[WORK ITEM] Reproduce everything from "When teething, your" down to "after every feed." in the infant tooth care text below, word for word.

Caring for your Infant's Teeth

Your child's first set of teeth, the primary teeth, are extremely important . Strong, healthy primary teeth help your child chew food easily, learn to speak clearly and look good. Primary teeth also hold the spaces for the permanent teeth to come into good position. Your child's general health can be affected if diseased or broken primary teeth are not treated early.

The foundation for a good set of teeth begins with good general health in the expectant mother. This includes good oral health because a mother or caregiver can transmit bacteria - responsible for dental disease - to her infant. This usually occurs through sharing of food or eating utensils.

Healthy primary teeth
A healthy set of primary teeth

Teething

The first primary tooth usually erupts at the age of 6 months. However, this can vary, and it is not unusual to find some children who do not have a single primary tooth until the age of 10 months and onwards. By age three, all primary teeth are present in the mouth.

When teething, your child may drool more and be more irritable. He/she may experience mild discomfort in the gums. Teething rings can help the teeth to cut through and alleviate the need to bite on things.


In severe cases of discomfort, teething balms can be applied over the gum; however, be aware that some of these contain sugar which may increase the risk of dental decay.

Oral Hygiene

You should clean your infant's tooth the moment it erupts into the mouth. Use a clean towel and water to wipe the teeth after every feed.

When the back teeth have erupted, you can use a toothbrush. When the child can spit (usually around 2 years old), you can use a pea-sized amount of children's fluoride toothpaste. Children's toothpaste contains less fluoride.

Feeding Practices

1) Avoid letting your infant go to sleep with a bottle of milk, juice or sweetened liquids. Also, demand breastfeeding - allowing the infant to fall asleep at your breast - is not recommended. Such practices may increase your child's risk of developing Baby Bottle Tooth Decay, a severe form of decay.

The frequency of such practices, the type of liquid in the bottle and the standard of oral cleanliness in both child and caregiver are important factors when determining the risk of developing this decay.

2) Wean the infant from the milk bottle by age 1.

3) Teach him to use a training cup.

Oral Habits

The first year of life is the oral phase. An infant would explore by putting things into his/her mouth. This includes sucking on digits or pacifiers.

Prolonged use of pacifiers or thumb-sucking can result in misaligned anterior teeth (i.e. an open bite). Early discontinuation of the habit will result in spontaneous correction.

[INFORMATION SHOWN]
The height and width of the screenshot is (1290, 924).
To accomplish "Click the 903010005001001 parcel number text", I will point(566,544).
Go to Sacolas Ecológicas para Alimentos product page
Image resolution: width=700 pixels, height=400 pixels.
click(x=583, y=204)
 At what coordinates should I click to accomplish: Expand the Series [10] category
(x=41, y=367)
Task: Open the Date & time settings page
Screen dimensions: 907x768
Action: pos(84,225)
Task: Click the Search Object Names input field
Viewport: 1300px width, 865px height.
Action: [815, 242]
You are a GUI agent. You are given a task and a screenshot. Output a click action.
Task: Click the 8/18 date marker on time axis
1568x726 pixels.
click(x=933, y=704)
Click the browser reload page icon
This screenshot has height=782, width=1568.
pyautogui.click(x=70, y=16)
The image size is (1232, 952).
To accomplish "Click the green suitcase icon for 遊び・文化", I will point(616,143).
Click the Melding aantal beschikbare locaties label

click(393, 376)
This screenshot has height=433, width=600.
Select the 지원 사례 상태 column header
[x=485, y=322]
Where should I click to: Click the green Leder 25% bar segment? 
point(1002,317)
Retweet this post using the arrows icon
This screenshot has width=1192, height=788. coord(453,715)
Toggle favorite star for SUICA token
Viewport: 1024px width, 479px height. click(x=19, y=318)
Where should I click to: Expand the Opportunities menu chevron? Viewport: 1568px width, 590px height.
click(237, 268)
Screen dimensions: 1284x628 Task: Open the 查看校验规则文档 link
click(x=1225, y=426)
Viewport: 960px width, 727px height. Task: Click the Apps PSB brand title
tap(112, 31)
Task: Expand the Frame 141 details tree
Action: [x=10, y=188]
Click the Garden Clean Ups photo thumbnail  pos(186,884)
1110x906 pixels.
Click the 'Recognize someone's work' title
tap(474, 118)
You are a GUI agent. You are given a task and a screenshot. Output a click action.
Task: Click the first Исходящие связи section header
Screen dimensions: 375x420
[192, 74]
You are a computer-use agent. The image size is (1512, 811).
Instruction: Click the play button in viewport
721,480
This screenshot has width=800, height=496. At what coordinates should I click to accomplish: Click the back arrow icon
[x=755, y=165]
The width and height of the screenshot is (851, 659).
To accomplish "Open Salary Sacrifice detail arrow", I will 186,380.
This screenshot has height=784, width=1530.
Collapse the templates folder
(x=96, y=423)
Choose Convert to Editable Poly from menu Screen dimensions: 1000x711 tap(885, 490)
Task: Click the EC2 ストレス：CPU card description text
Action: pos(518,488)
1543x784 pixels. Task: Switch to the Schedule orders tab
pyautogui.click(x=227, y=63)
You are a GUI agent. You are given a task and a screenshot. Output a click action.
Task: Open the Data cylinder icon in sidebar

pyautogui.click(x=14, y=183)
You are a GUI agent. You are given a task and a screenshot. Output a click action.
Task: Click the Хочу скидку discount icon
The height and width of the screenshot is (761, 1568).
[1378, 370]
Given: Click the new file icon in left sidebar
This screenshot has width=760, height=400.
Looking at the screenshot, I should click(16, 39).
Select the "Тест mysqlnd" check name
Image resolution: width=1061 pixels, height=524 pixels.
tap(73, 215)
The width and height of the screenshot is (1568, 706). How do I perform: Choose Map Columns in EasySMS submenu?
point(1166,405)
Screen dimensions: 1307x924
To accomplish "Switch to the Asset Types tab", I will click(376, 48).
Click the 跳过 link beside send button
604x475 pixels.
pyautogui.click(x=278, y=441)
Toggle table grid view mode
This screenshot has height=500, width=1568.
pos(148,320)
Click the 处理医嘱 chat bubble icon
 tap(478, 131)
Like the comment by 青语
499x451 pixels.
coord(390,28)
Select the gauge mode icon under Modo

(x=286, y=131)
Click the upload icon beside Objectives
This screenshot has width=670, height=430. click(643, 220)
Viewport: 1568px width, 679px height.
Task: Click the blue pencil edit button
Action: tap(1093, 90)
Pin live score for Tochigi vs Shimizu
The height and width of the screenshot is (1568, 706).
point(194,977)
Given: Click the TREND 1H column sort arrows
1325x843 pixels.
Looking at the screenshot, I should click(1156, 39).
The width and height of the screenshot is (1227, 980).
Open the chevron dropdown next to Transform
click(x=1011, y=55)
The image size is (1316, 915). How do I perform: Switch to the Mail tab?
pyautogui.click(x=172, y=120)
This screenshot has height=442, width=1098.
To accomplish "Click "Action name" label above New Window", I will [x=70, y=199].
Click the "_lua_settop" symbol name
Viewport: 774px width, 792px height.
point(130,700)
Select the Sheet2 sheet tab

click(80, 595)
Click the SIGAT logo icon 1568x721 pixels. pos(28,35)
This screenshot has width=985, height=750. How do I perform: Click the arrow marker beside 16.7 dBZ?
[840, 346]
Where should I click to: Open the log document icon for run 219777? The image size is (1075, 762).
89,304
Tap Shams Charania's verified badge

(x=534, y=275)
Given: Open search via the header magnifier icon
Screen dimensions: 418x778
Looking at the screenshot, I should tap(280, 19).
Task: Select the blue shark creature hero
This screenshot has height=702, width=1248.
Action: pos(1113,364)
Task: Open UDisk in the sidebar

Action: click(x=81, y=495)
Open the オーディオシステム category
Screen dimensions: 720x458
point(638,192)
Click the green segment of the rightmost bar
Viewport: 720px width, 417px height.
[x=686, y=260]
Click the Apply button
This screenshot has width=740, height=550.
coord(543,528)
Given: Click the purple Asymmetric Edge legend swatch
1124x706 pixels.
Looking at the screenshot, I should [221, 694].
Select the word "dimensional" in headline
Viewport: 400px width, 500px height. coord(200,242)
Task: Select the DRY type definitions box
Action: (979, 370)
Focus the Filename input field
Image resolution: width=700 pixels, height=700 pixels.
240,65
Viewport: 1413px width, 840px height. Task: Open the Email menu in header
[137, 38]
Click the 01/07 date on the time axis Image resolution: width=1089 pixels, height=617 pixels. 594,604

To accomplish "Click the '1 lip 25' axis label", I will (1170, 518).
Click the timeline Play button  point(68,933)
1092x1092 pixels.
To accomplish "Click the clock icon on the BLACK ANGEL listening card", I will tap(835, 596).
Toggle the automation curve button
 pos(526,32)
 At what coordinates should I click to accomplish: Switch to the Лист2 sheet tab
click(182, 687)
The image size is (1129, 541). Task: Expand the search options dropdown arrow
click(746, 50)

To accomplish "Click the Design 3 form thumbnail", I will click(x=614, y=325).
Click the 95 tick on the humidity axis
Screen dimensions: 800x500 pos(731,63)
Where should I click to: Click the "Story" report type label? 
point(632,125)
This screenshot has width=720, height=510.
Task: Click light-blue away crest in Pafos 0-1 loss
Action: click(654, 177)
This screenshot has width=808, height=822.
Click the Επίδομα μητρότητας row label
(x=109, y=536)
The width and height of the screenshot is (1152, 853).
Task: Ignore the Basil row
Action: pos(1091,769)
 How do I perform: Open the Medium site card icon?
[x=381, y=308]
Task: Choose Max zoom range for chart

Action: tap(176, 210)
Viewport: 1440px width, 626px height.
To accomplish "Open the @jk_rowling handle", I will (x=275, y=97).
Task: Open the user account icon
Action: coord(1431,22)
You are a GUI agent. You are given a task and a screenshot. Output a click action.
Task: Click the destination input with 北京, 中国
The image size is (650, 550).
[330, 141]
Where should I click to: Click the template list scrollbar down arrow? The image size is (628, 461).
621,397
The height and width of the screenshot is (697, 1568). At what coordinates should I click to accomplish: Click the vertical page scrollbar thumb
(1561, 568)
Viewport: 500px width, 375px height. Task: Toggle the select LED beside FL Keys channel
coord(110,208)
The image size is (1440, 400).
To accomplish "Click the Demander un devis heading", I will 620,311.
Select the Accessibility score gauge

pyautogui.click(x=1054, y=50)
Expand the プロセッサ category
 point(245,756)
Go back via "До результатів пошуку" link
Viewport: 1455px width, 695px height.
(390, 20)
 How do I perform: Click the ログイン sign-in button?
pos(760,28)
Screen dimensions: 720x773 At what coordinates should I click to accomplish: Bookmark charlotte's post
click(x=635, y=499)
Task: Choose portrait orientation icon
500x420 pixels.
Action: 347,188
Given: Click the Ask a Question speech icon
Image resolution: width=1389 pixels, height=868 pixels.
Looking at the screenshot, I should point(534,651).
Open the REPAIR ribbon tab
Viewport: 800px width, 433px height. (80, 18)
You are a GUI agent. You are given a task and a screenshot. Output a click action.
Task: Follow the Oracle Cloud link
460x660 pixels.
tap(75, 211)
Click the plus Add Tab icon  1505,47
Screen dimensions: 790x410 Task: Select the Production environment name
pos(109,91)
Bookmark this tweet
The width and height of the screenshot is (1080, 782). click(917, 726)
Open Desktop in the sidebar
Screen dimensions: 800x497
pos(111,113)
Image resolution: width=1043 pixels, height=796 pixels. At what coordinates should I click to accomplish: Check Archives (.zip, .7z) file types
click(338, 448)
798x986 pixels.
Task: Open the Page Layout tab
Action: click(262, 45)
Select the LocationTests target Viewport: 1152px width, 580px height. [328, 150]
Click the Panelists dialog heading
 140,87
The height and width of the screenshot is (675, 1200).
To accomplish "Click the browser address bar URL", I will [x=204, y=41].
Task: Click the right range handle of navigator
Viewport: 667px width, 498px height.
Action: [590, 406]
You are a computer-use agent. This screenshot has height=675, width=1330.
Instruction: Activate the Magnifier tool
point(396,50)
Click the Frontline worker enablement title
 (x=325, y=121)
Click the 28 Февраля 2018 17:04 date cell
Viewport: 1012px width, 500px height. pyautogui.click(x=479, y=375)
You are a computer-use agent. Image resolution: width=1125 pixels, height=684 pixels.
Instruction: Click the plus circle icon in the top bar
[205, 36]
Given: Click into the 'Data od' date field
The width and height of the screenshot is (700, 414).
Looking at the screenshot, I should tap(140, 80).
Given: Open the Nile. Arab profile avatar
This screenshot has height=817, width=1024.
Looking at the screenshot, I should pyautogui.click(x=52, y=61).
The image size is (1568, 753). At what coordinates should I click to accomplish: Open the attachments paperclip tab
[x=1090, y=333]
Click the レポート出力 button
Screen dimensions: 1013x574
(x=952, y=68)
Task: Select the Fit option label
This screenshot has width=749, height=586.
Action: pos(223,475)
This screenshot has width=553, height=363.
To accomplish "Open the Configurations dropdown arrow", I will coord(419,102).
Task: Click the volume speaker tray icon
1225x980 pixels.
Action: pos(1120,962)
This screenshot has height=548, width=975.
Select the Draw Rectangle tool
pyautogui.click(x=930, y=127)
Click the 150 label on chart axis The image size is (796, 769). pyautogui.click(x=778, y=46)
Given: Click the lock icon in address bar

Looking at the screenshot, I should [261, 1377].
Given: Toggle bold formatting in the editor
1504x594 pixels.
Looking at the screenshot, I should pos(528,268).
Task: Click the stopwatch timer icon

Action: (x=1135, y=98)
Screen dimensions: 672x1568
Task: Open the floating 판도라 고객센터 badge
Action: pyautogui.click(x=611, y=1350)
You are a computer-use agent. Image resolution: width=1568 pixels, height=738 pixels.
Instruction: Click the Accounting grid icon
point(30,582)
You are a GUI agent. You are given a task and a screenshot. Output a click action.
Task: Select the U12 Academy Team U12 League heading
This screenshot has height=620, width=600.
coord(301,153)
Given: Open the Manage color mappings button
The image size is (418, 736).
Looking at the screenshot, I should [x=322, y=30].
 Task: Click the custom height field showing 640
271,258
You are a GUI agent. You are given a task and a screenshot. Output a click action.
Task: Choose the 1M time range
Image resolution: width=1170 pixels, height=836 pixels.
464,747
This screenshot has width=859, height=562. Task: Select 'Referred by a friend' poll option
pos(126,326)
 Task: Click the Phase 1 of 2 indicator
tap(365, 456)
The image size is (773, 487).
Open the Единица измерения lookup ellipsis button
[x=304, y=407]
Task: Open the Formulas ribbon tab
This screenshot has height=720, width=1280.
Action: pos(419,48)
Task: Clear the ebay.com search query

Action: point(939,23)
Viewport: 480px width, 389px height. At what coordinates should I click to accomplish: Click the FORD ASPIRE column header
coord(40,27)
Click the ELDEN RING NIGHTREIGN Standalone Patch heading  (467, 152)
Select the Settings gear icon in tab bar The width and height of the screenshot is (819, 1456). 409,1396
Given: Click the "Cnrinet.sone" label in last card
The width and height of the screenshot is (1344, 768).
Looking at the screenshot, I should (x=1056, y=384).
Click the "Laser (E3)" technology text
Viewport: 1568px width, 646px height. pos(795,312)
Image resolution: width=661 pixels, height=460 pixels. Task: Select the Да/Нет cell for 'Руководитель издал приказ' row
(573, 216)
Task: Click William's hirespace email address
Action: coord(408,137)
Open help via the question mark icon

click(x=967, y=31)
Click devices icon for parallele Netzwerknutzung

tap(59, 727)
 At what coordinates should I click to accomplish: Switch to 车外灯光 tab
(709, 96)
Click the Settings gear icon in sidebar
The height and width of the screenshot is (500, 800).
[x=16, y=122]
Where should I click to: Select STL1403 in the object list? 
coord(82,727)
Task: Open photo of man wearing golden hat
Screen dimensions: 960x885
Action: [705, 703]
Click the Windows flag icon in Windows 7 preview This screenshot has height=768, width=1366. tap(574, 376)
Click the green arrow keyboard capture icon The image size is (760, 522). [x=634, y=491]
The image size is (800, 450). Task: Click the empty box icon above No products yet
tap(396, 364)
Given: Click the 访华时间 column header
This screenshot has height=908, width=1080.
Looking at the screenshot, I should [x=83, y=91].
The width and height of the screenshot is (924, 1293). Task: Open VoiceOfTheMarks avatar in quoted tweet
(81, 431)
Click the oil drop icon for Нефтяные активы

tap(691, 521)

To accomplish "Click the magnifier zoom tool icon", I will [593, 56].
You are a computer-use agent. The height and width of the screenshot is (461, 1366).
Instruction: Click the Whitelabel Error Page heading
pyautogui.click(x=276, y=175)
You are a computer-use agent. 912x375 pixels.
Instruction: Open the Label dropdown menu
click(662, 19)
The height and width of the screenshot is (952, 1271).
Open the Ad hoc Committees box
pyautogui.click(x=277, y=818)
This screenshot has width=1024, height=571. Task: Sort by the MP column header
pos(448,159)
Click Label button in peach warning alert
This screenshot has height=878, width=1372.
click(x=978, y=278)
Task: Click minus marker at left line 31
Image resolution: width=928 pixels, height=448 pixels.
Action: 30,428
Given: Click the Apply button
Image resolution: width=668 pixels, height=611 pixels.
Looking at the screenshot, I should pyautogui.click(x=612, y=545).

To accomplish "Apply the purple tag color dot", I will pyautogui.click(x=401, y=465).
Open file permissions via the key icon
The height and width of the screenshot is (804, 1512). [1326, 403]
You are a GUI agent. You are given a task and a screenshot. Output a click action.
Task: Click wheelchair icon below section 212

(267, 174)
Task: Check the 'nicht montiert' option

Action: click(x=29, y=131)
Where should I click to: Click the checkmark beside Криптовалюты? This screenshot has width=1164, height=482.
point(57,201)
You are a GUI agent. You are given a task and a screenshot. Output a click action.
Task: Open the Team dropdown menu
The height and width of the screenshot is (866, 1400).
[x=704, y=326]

[SOLUTION FOR THIS PROBLEM]
When teething, your child may drool more and be more irritable. He/she may experience mild discomfort in the gums. Teething rings can help the teeth to cut through and alleviate the need to bite on things.


In severe cases of discomfort, teething balms can be applied over the gum; however, be aware that some of these contain sugar which may increase the risk of dental decay.

Oral Hygiene

You should clean your infant's tooth the moment it erupts into the mouth. Use a clean towel and water to wipe the teeth after every feed.